___ Excerpted data ___

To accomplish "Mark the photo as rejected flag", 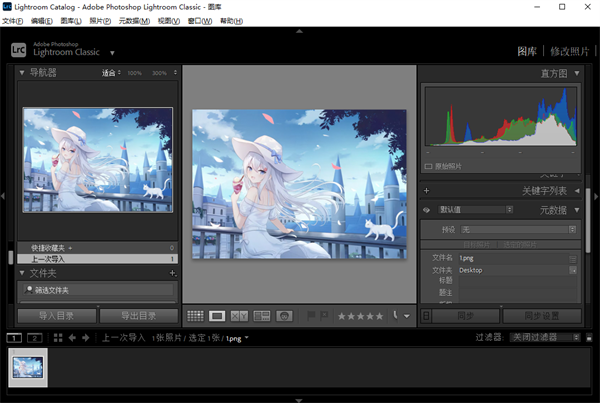I will 323,316.
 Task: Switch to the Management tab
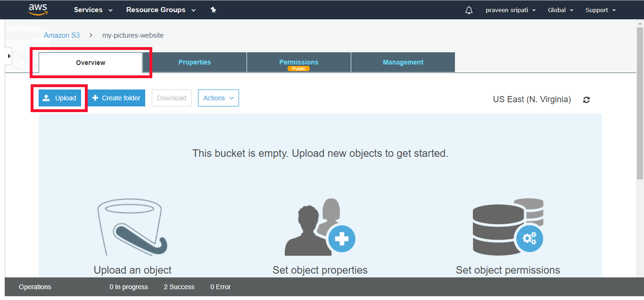(403, 62)
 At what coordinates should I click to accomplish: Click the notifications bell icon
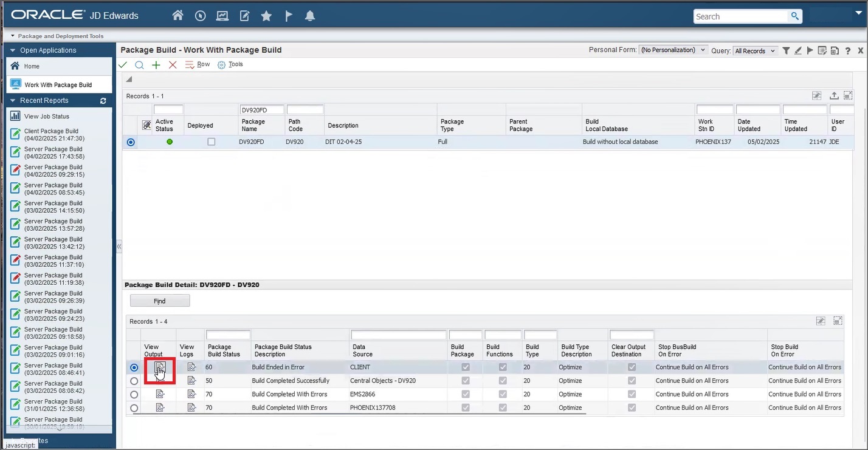click(x=310, y=16)
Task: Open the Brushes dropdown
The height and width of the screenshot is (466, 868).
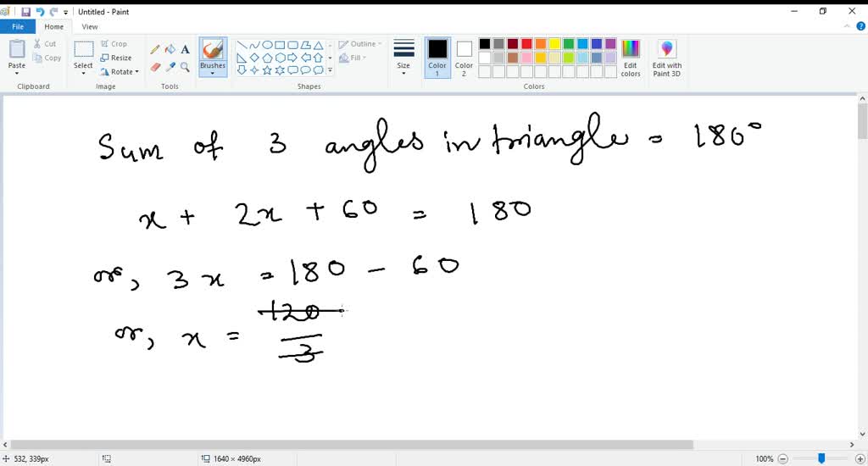Action: coord(213,73)
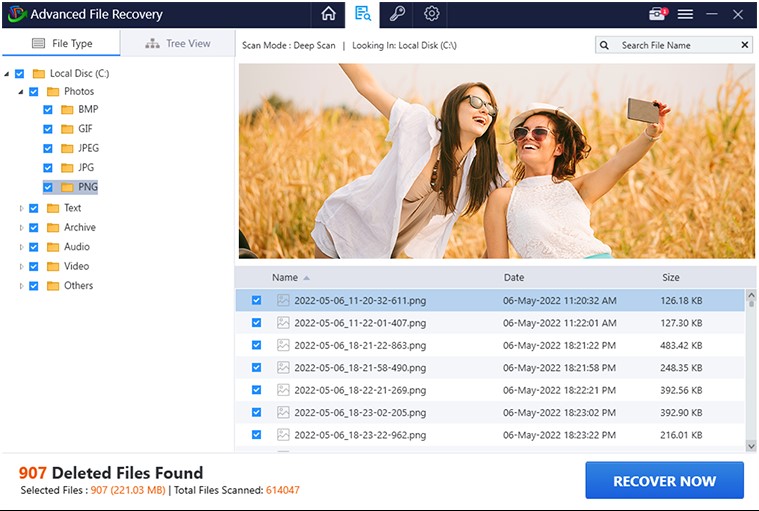
Task: Toggle the BMP folder checkbox
Action: (x=48, y=109)
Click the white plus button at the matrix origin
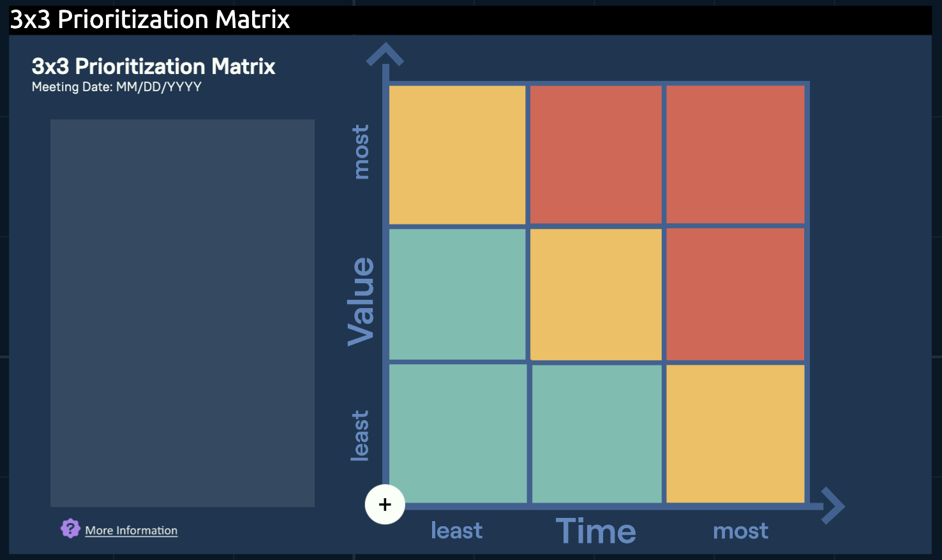 (x=385, y=505)
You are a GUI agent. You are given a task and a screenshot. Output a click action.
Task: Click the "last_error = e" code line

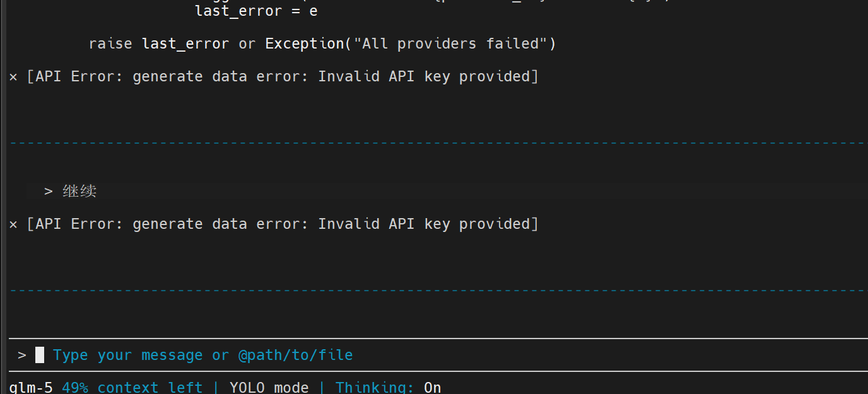click(256, 11)
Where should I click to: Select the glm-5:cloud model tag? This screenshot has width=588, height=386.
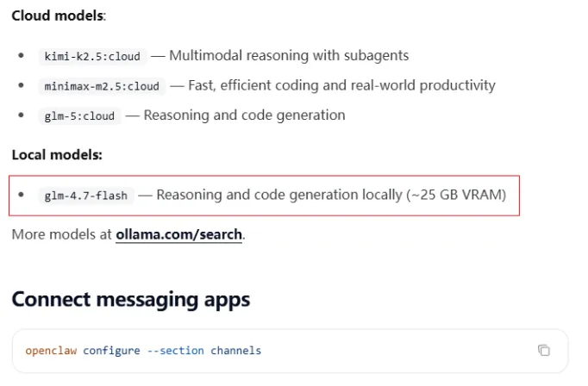tap(80, 115)
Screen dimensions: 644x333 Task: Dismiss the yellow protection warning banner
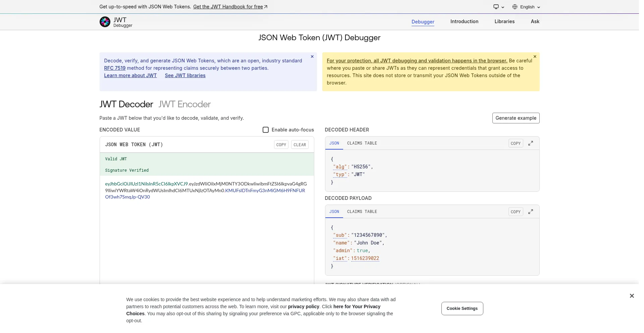(535, 57)
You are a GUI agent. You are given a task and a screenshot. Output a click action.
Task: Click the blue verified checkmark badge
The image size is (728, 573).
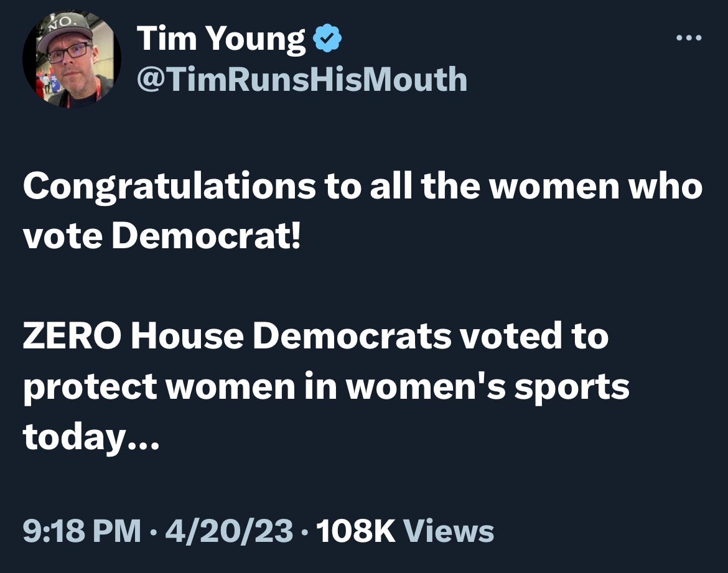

___

### Exercise brief
Your reply should hold exactly the lines from the line containing "Screen dimensions: 644x333" through the final line of the listing, and none of the pictures.

### Result
Screen dimensions: 644x333 Task: Dismiss the yellow protection warning banner
(535, 57)
You are a GUI agent. You are given a task and a screenshot. Output a click action.
Task: Click the blue verified checkmark badge
The image size is (728, 573).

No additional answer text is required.